Perang dagang Jepang–Korea Selatan 2019 (bahasa Korea: 2019년 한일 무역분쟁, Jepang 日韓経済戦争 Perang Ekonomi Jepang–Korea Selatan[note 1], bahasa Inggris: Japan–South Korea trade dispute of 2019) adalah konflik perdagangan antara Jepang dan Korea Selatan yang disebabkan oleh keputusan Pemerintah Jepang untuk membatasi beberapa ekspor bahan kimia ke Korea Selatan pada 1 Juli 2019. Hal ini dipicu oleh keputusan Mahkamah Agung yang memerintahkan beberapa perusahaan Jepang untuk membayar ganti rugi terhadap korban tenaga kerja paksa Jepang pada Perang Dunia II.[3]
Latar Belakang
Jepang dan Korea Selatan adalah dua ekonomi besar dunia, masing-masing peringkat ke-3 dan ke-11, dalam hal PDB. Korea Selatan, produsen chip memori terbesar di dunia, dan Jepang, pemasok terbesar material penting dalam produksi chip, sejauh ini merupakan negara terpenting dalam melahirkan beberapa produk teknologi seperti smartphone, Televisi dan Komputer pribadi.
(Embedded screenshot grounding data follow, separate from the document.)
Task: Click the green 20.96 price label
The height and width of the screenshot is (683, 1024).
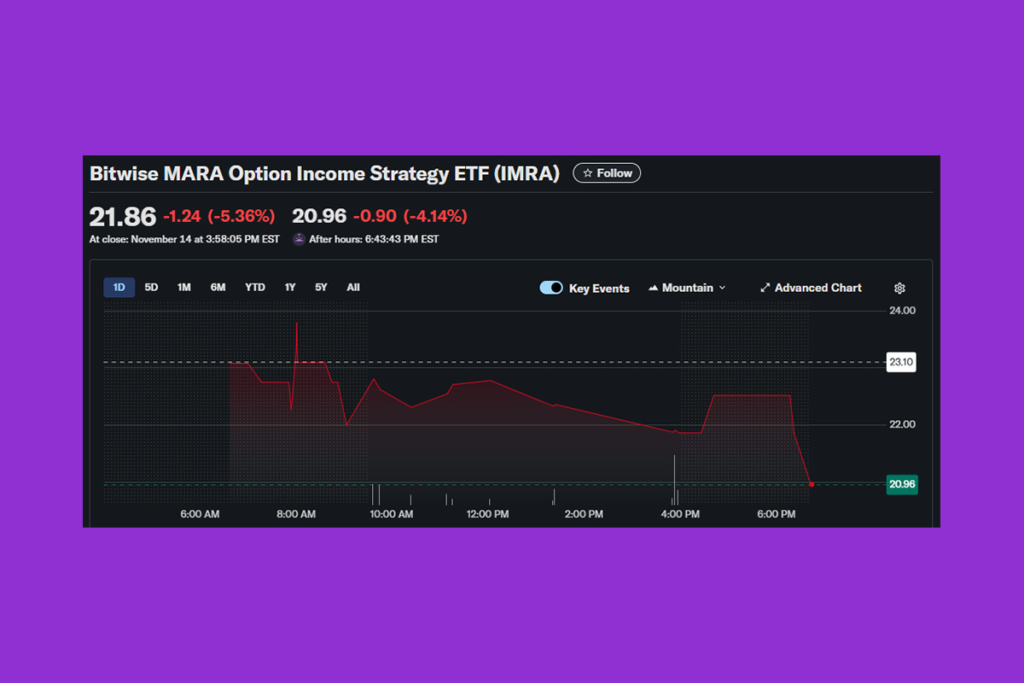Action: click(x=901, y=484)
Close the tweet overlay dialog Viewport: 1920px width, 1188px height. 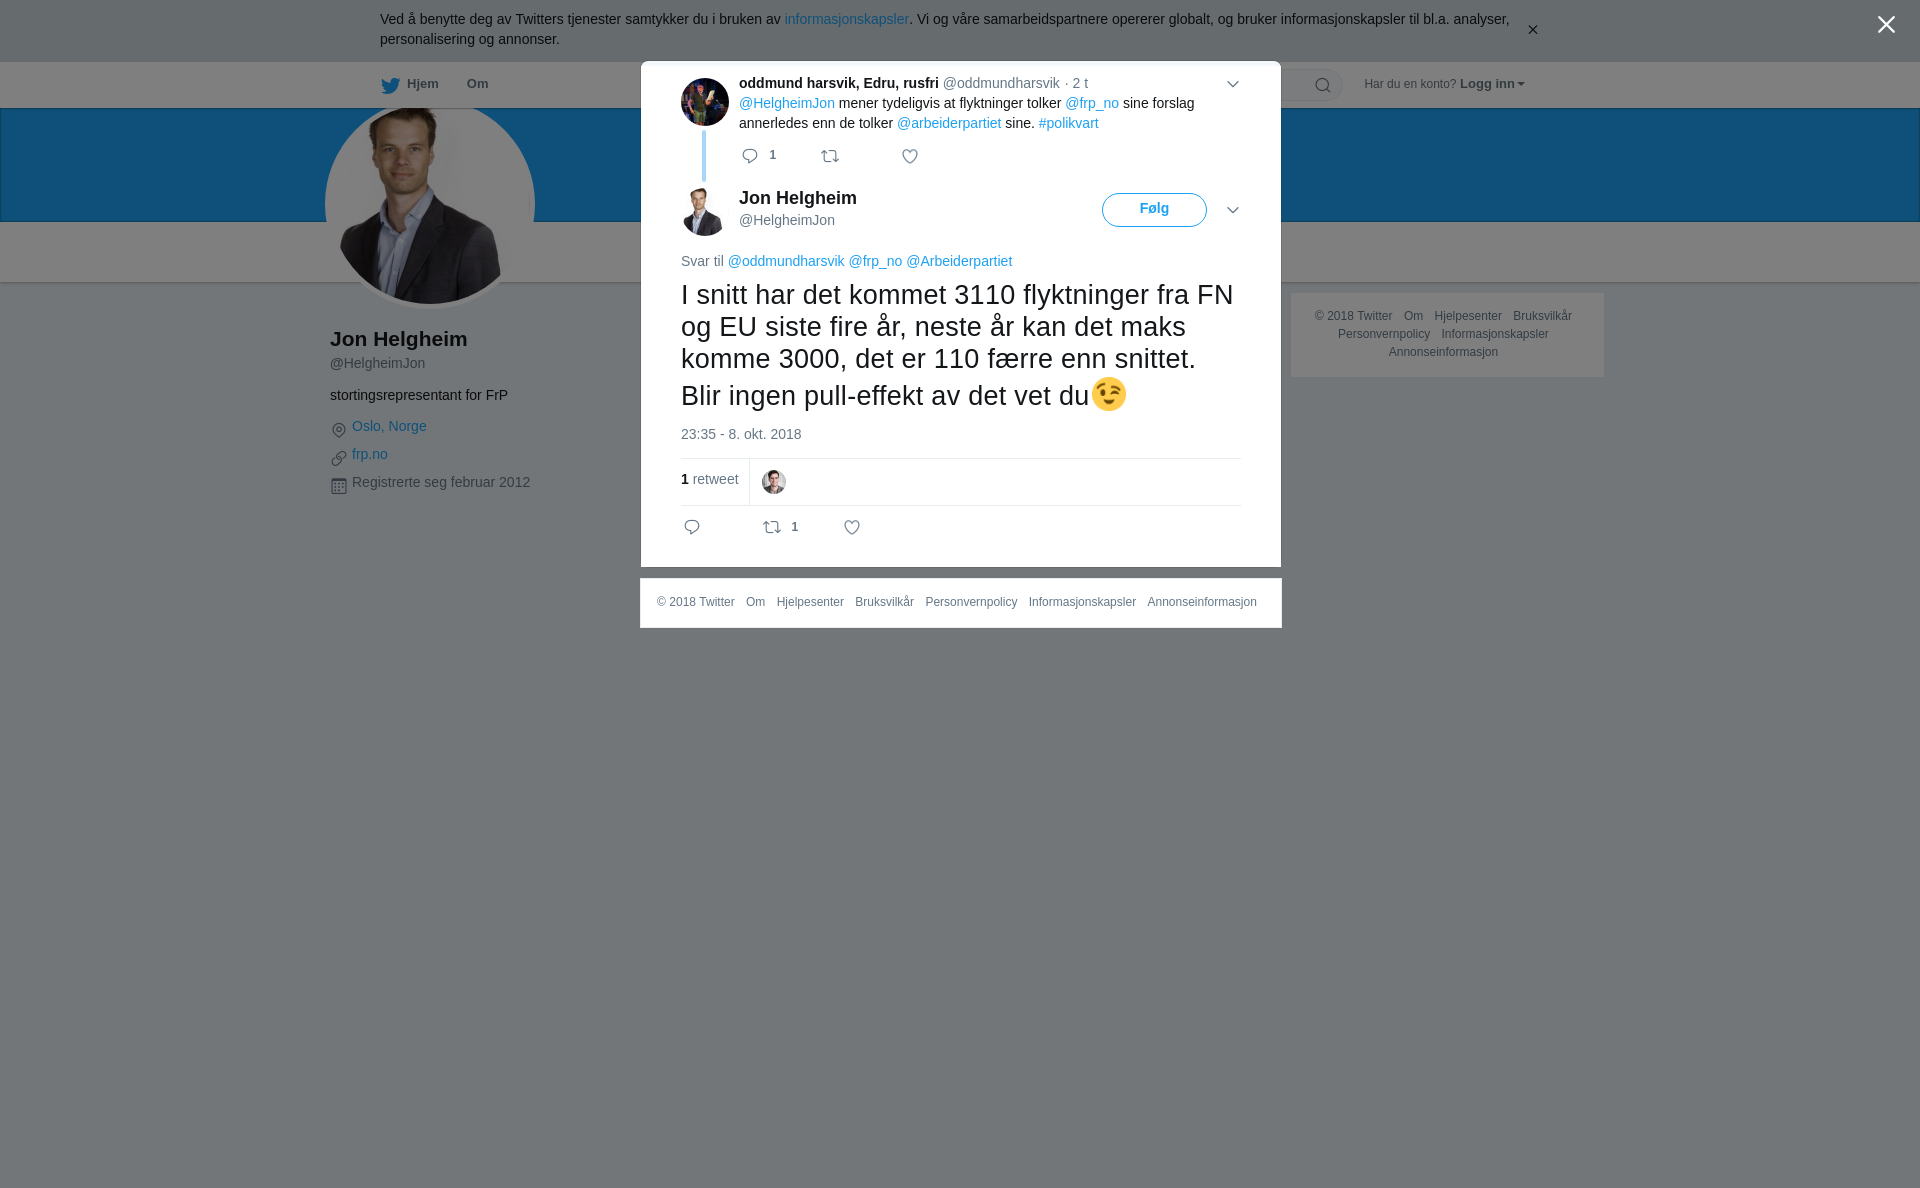click(1886, 25)
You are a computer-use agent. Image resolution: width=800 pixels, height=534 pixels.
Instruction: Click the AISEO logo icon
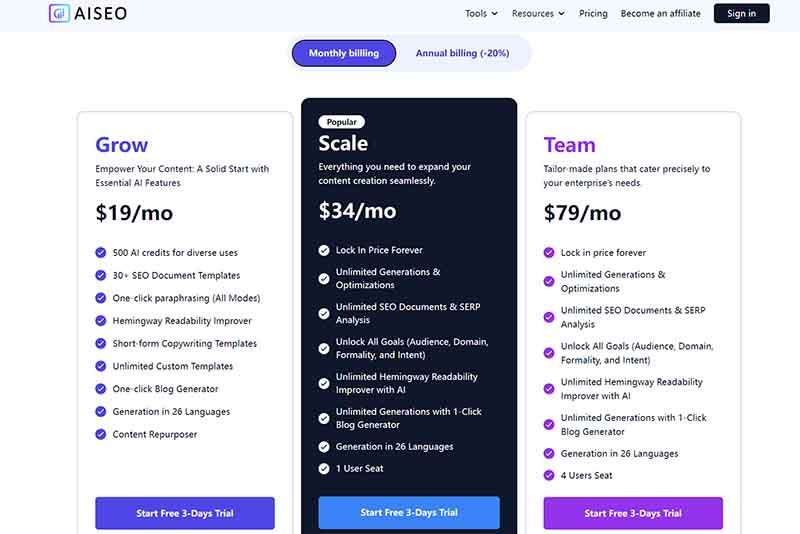click(x=59, y=13)
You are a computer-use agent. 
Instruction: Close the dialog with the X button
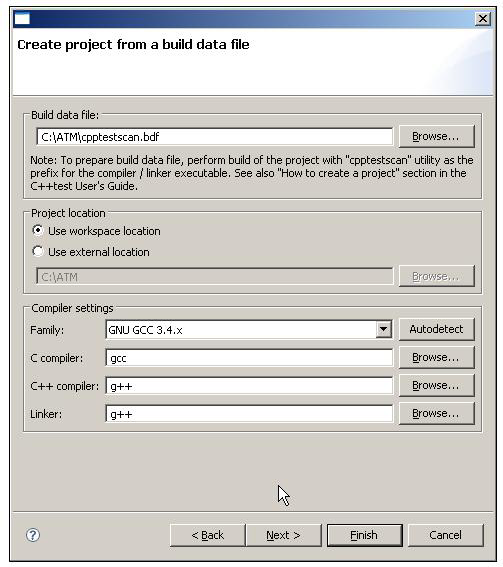[x=482, y=18]
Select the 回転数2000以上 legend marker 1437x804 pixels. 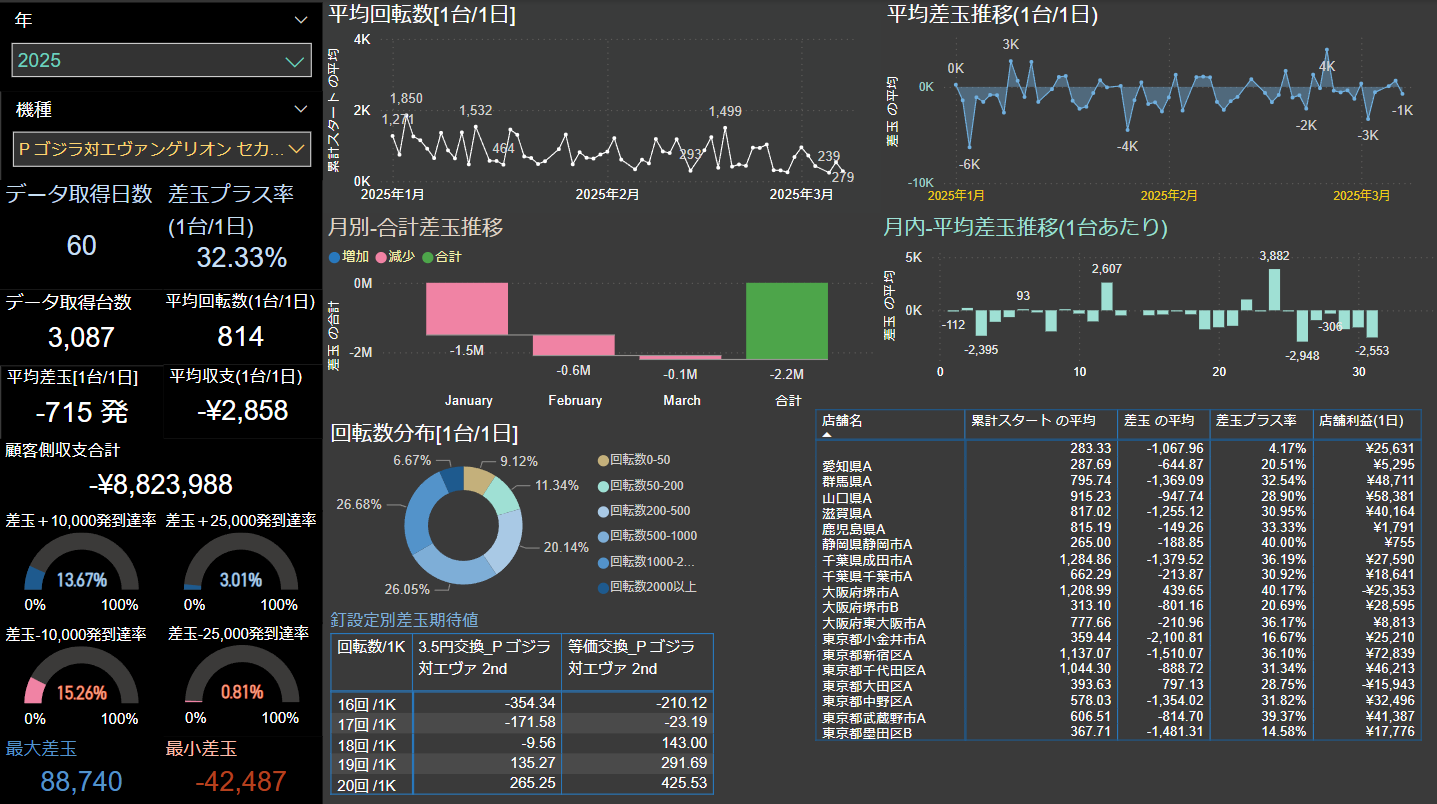click(x=602, y=587)
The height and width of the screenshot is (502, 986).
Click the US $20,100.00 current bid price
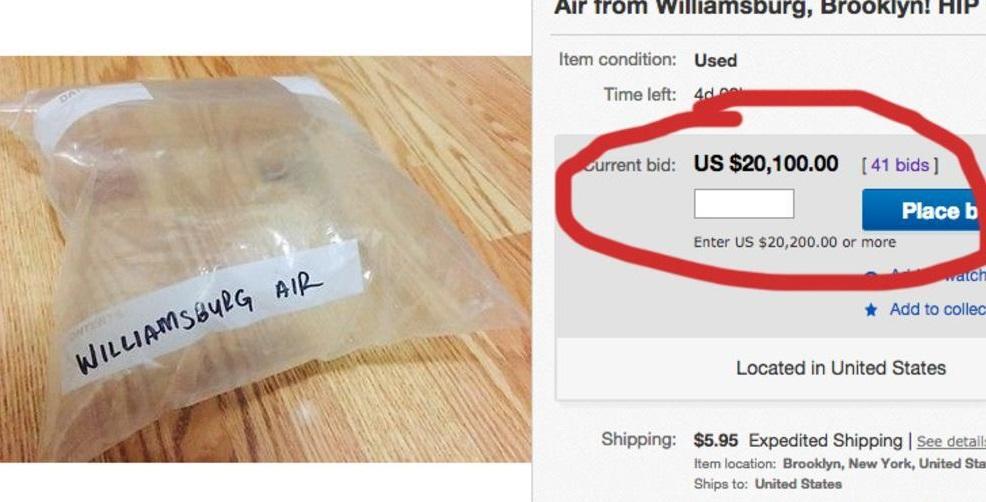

Keduanya merupakan negara tetangga dan negara sekutu utama Amerika Serikat di Asia Timur.
Jepang dan Korea Selatan mulai menjalin hubungan diplomatik mereka pada bulan Desember 1965 setelah penandatanganan perjanjian normalisasi yang terjadi pada bulan Juni pada tahun yang sama. Kendati mereka memiliki hubungan yang begitu dekat, hubungan antar kedua negara tersebut sempat memburuk karena banyak perselisihan yang melibatkan mereka, seperti Sengketa Karang Liancourt (sengketa mengenai masalah kepemilikan Dokdo, yang dikenal sebagai Takeshima dalam bahasa Jepang), Penolakan pemerintah Jepang untuk meminta maaf kepada Korea atau membayar ganti rugi Perang Dunia II terhadap korban para wanita penghibur Korea, serta banyak sengketa lainnya yang melibatkan kedua negara.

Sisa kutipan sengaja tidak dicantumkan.